Trading 212 has halted offering microchip penny stocks which attracted both regulators and amateur investors in the last two months following social media interest.
The broker said it temporarily halted purchasing penny stocks that were highly illiquid and had a market cap in the tens of millions. The broker is FCA-regulated.
The broker said this suspended trading in penny stocks because they also risked suspension from the relevant exchanges and market makers.
Penny stocks which are tiny-cap stocks, have for a decade been a tool for fraudulent schemes. Such schemes include pump-and-pump, where manipulators hype a stock before exiting positions.
Volatile trading in “meme stocks” has drawn scrutiny from policymakers in the US and other places. The scrutiny has made many brokers stick to the safe side and suspended related products.
Conversations on Twitter and Reddit have driven high retail investor interest. Most notably, the interest is seen in the surge and subsequent plunge in share prices of GameStop, Blackberry, AMC Entertainment, and others.
Trading 212 stops accepting new retail clients.
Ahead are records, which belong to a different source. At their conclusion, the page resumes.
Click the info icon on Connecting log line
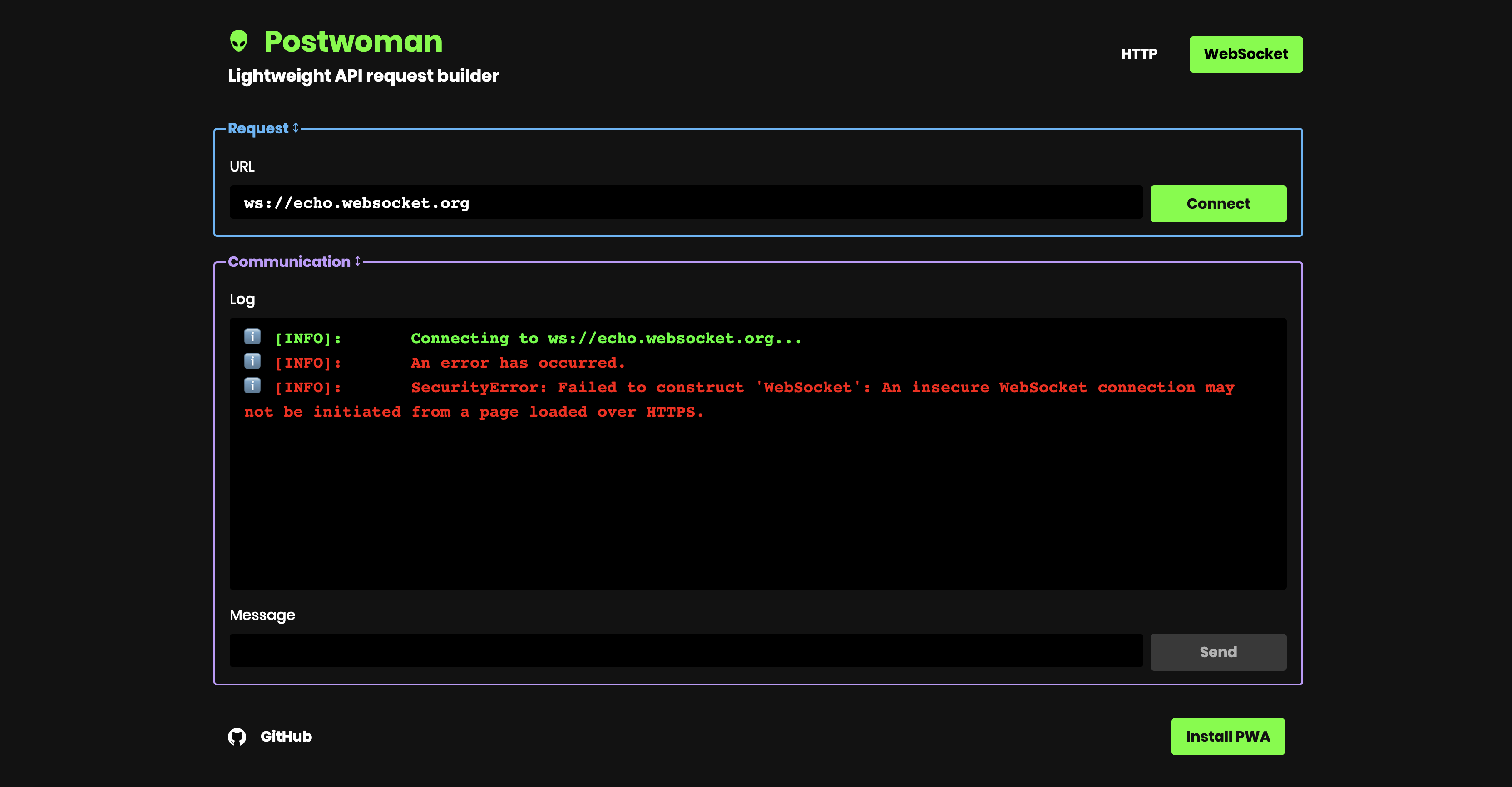1512x787 pixels. coord(252,336)
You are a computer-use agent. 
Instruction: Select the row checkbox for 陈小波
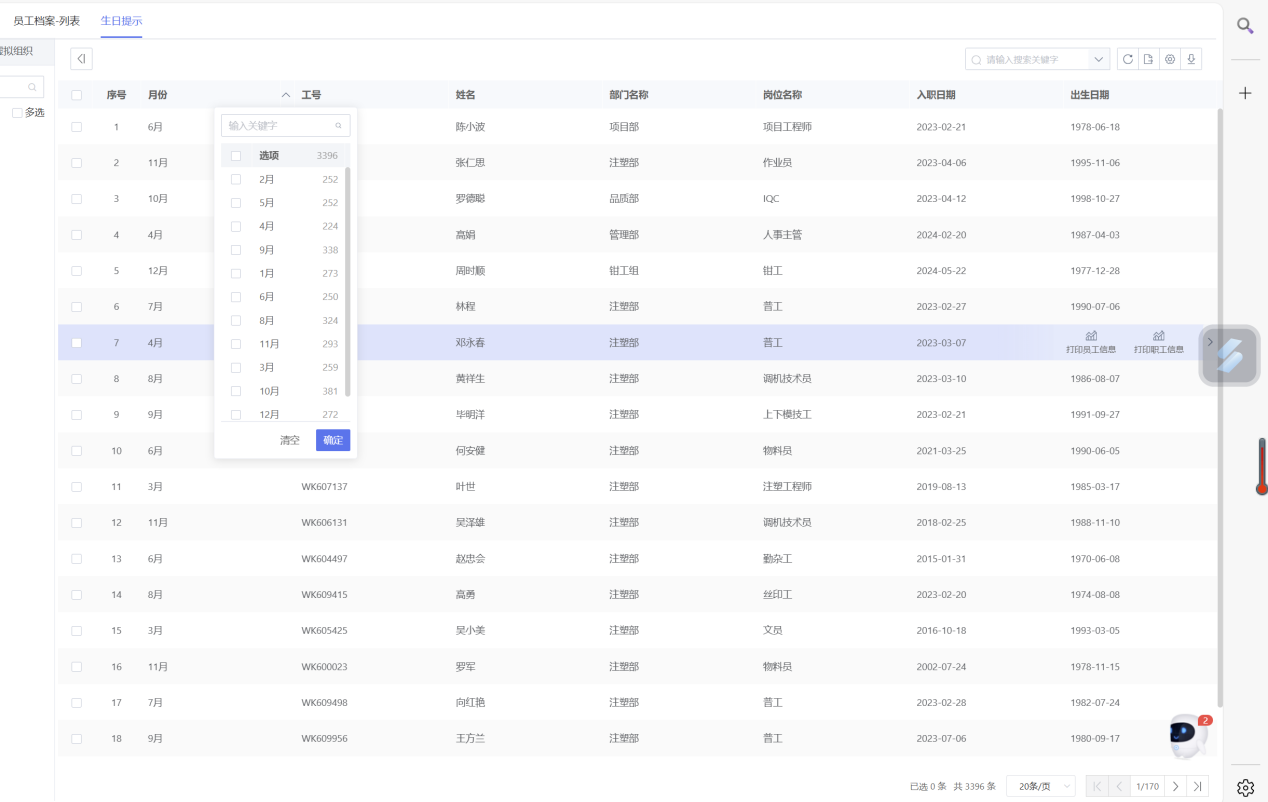tap(76, 127)

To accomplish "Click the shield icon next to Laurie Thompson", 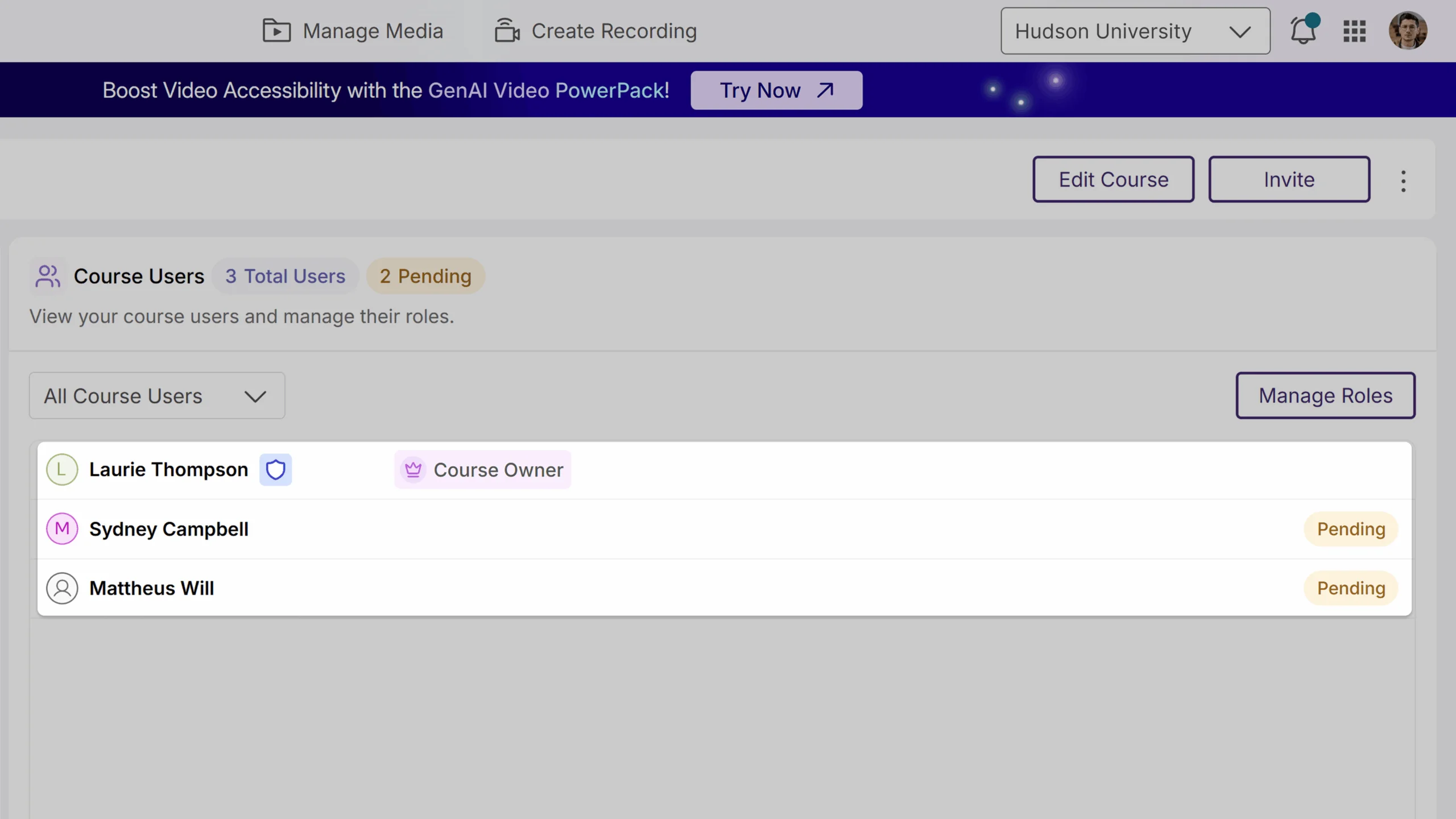I will [x=276, y=469].
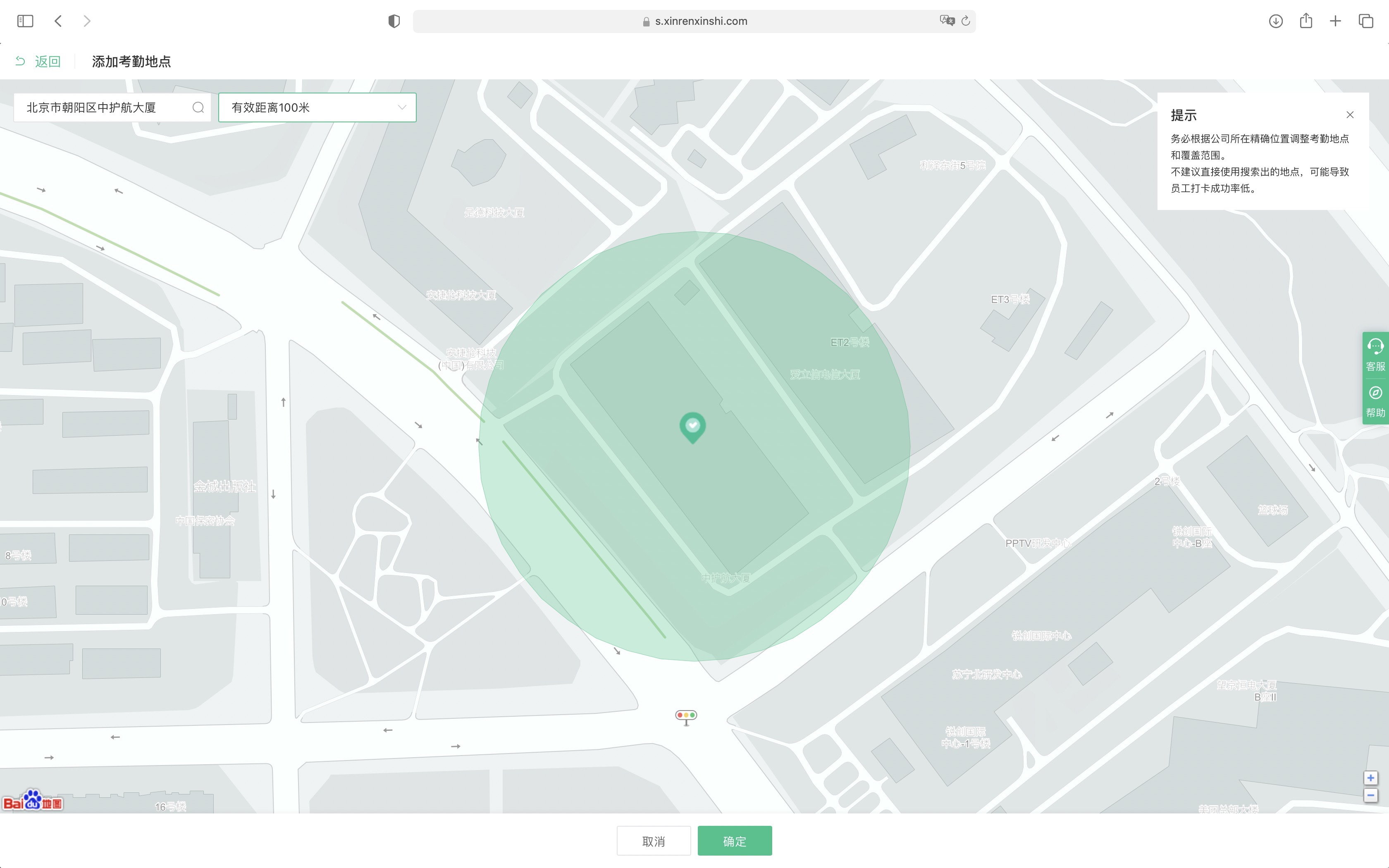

The massive inflow of new retail investors is an unheard-of phenomenon for the financial markets. Market makers, brokers, regulators, and exchanges are still trying to navigate the new environment.
The broker said they would continue pushing forward as much as trading freedom as possible within the regulatory framework.
Trading 212 further explains that it will place a notice that purchasing is suspended on each affected stock.
Recently, Trading 212 was among trading platforms that took matters head-on amid volatility in certain stocks.
The broker was getting tougher to restrict trading several highly shorted stocks following a trading frenzy the small investors led.
It was extended to reduce the leverage ratio available to silver traders as the grey metal became Reddit mania’s latest flashpoint.
Furthermore, the broker halted new account creation and said they would enable onboarding more clients after processing the existing applications currently in line.
The London-based fintech was one of the brokers, including IG Group and Robinhood, that experienced outages as the number of retail trades spared in many stormy days for the markets.